The Australian Bureau of Statistics (ABS) was commissioned to hold a national poll on the issue.
From September 12 every eligible voter – about 16 million people – will receive a postal survey form in the mail. The forms must be posted back before November 7.
The results will be revealed on November 15.
Here are some key dates to be aware of. pic.twitter.com/e2nFbcAfit
— AU Marriage Equality (@AMEquality) September 11, 2017
What will the survey ask?
On Monday, Australians got their first-look at the survey form (a day before it was sent out).
The question is, ‘should the law be changed to allow same-sex couples to marry?’.
But why even have a postal survey?
Great question! Marriage equality could be legislated within minutes in Australia’s Parliament.
In fact, there has been 22 attempts since 2004 to do so.

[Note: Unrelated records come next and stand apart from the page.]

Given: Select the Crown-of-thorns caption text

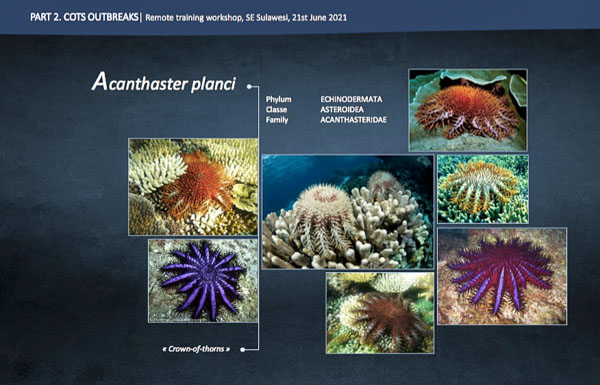Looking at the screenshot, I should click(196, 349).
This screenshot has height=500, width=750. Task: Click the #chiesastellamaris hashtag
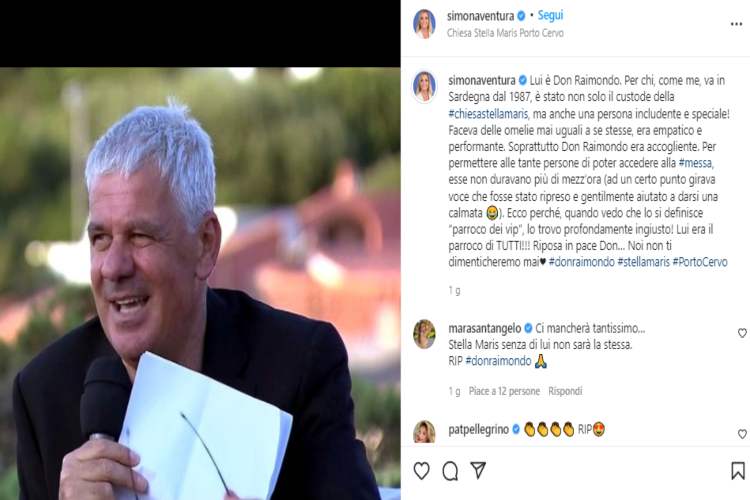click(488, 114)
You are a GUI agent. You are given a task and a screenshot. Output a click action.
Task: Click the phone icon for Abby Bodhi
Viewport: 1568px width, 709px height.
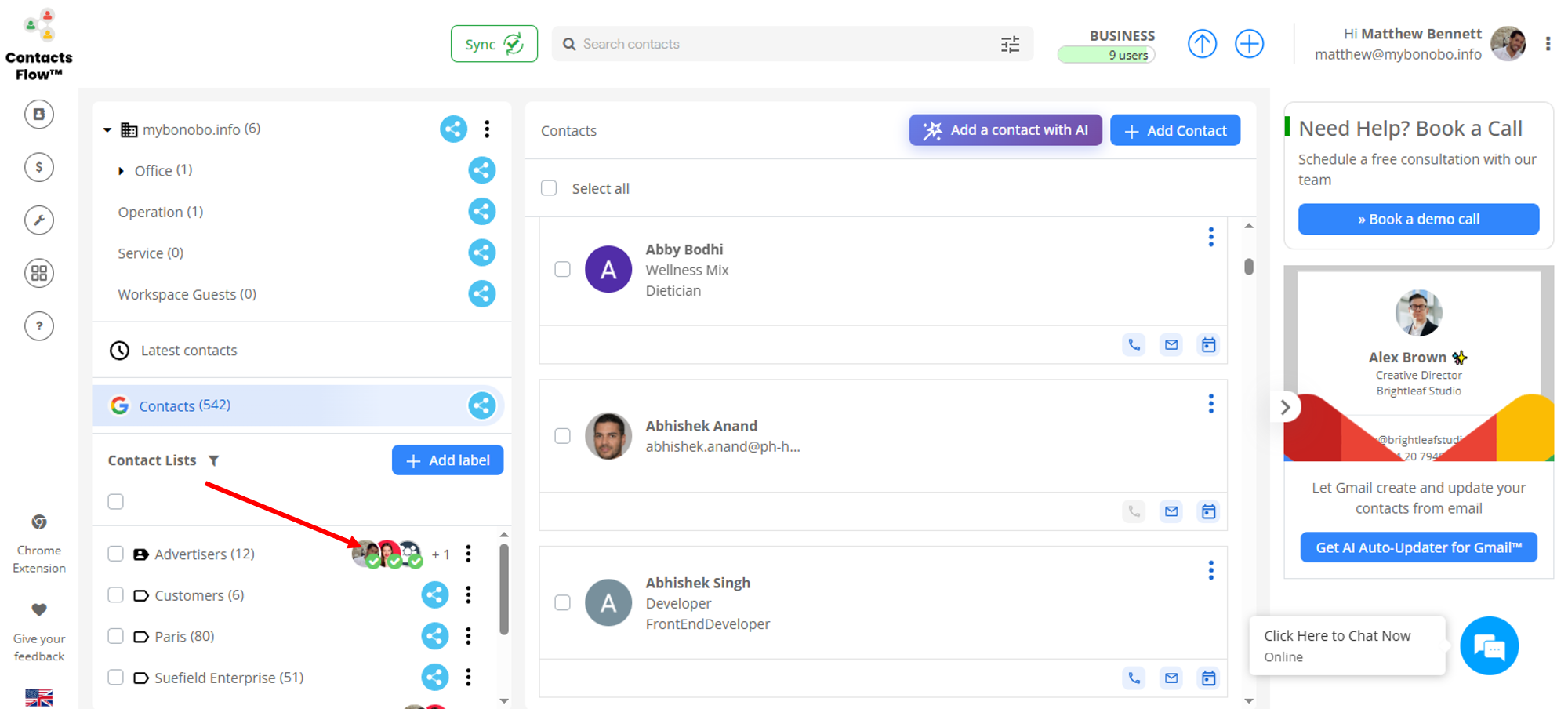pyautogui.click(x=1134, y=345)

The Liberal Party government has stood firm that marriage equality would be decided by the public. But plebiscite-enabling legislation was knocked back twice in the Senate.
PM Malcolm Turnbull found a sneaky way around this and announced the postal survey. It will cost taxpayers AU$122 million (US$98 million).
What if it’s a ‘yes’?
If the majority of Aussie vote yes, the matter will then be voted on in parliament.
The majority of politicians support marriage equality. And even some of those who do not said they would vote yes in parliament if that’s what Australians wanted. Including former PM, vocal same-sex marriage opponent and brother to a lesbian, Tony Abbott.
I will respect the people’s vote on SSM and, if “yes”, facilitate the passage of a bill. 1/3
— Tony Abbott (@TonyAbbottMHR) September 7, 2017
But the legislation they would be voting on has not yet been revealed.
What if it’s a ‘no’?
PM Turnbull said that would be the end of the matter during this term of government.
Labor’s Opposition Leader Bill Shorten said if he wins the next election – likely to be in 2019 – he would legislate on the issue in his first 90 days in government.